### Stored records
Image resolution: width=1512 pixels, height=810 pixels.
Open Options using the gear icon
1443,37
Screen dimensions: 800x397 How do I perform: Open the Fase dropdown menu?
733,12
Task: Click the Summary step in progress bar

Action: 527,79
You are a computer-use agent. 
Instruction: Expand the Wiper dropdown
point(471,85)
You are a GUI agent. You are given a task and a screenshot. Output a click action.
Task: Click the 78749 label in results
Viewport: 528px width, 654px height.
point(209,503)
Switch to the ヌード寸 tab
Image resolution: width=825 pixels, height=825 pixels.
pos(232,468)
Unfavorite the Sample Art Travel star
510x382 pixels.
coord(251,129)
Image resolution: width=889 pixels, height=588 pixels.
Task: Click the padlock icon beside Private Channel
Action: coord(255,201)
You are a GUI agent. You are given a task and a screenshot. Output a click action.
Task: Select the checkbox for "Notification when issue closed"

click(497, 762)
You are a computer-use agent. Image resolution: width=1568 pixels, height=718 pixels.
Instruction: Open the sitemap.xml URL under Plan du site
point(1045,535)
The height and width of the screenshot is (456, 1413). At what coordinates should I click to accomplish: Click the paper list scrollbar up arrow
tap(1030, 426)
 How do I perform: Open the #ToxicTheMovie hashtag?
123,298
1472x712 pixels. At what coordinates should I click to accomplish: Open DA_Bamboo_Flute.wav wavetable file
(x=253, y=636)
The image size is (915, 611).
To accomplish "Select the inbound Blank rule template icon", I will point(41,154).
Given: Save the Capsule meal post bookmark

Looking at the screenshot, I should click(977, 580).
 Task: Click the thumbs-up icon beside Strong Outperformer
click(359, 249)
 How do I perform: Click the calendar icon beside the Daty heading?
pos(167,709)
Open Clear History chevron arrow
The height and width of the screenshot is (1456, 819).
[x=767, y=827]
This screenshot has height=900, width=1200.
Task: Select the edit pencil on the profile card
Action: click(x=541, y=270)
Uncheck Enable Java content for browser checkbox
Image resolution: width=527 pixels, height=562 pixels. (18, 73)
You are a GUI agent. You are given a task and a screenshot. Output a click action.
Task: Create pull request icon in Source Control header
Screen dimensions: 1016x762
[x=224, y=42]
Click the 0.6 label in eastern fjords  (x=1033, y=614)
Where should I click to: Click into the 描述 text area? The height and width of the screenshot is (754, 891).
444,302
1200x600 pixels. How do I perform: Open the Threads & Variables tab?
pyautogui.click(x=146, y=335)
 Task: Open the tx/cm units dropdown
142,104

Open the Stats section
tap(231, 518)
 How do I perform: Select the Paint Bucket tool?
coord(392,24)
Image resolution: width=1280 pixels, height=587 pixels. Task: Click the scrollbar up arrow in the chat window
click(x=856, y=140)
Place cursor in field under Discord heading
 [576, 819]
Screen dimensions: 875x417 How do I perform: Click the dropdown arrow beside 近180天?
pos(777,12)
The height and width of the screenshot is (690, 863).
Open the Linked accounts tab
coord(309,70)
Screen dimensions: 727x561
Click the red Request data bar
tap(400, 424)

### Task prompt
Set down exactly the lines beginning at the one that holds "Screen dimensions: 875x417" and ending with the last line of the data.

### Task answer
Screen dimensions: 875x417 How do I perform: Click the dropdown arrow beside 近180天?
pos(777,12)
The height and width of the screenshot is (690, 863).
Open the Linked accounts tab
coord(309,70)
Screen dimensions: 727x561
Click the red Request data bar
tap(400, 424)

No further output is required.